Mark no man; question no man; for the sight
Of strangers is unusual here, and cold
[
The welcome by this people shown to such.
They, trusting in swift ships, by the free grant
Of Neptune traverse his wide waters, borne
As if on wings, or with the speed of thought. 1
In early Minoan times Crete must have proved as attractive to settlers as it did to traveller Lithgow in 1609, when, describing the plain of Khania, in the north-west, he wrote: "Trust me, I told along these rocks at one time, and within my sight, some sixty-seven villages; but when I entered the valley, I could not find a foote of ground unmanured, save a narrow passage way wherein I was, the olives, pomegranates, dates, figges, oranges, lemmons, and pomi del Adamo, growing all through other, and at the rootes of which trees grew wheate, malvasie, muscadine, leaticke wines, grenadiers, carnobiers, mellones, and all other sortes of fruites, and hearbes the earth can yeld to man, that for beauty, pleasure and profit it may easily be surnamed the garden of the whole universe, being the goodliest plot, the diamond sparke, and the honeyspot of all Candy (Crete). There is no land more temperate for ayre, for it hath a double spring tyde; no soyle more fertile, and therefore it is called the combat of Bacchus and Ceres; no region or valley more hospitable, in regard of the sea having such a noble haven cut through its bosome, being as it were the very resting-place of Neptune."
The year is divided into three seasons. After the gales and rainstorms of Winter comes in March a luxuriant and balmy Spring, when fragrant and many-coloured wild flowers, anciently sacred to the Earth Mother, bloom everywhere in great profusion. Flocks and herds that were "wintered" in the valleys are driven once again to the uplands, where rich fresh herbage springs up in
abundance. Rivers and streams flash in the sunshine; torrents leap gladly among the rocks, and the sound of falling waters mingles with the constant hum of insects and the songs of melodious birds. In April turtle doves are numerous in passage; in Crete as in Egypt and Babylonia they were associated in other days with the goddess of love.

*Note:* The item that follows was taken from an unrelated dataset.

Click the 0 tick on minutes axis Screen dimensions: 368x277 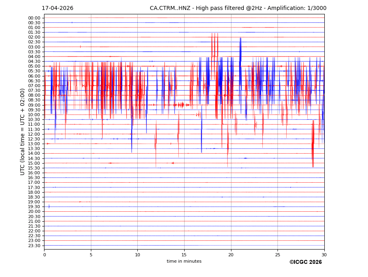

When the grey dusk blots out the splendour of sunset, and the olive warblers are silenced in the olive groves, the nightingale's sweet "jug-jug" and clear pensive carol ripples through the shadowy woodlands. The shepherd who has ascended the mountain slopes to his summer shelter does not hear the songster of night, but at dawn he is awakened by the wise thrush which "sings its song twice over", and ere long in the growing brightness his heart rejoices to hear once again the full-throated chorus of blackbirds and linnets and woodlarks in leafy woods. where silent lizards come out to listen to the pipes of Pan, where rough satyrs dance merrily, and wide-eyed nymphs peer shyly through congregated trees and whispering water reeds at the human intruders of their solitudes. Higher up the slopes are scented pine-woods that murmur in the breeze like the everlasting sea. Spring comes slowly up this way. Beyond the forest zone the snow retreats grudgingly, and is replaced by the bright foliage of Alpine plants in sheltered nooks, and especially on the southern mountain face. When the glistening diadem of snow is robbed from Mount Ida, and no storm-cloud comes nigh, its bald crest looms greyly across the blue Mediterranean.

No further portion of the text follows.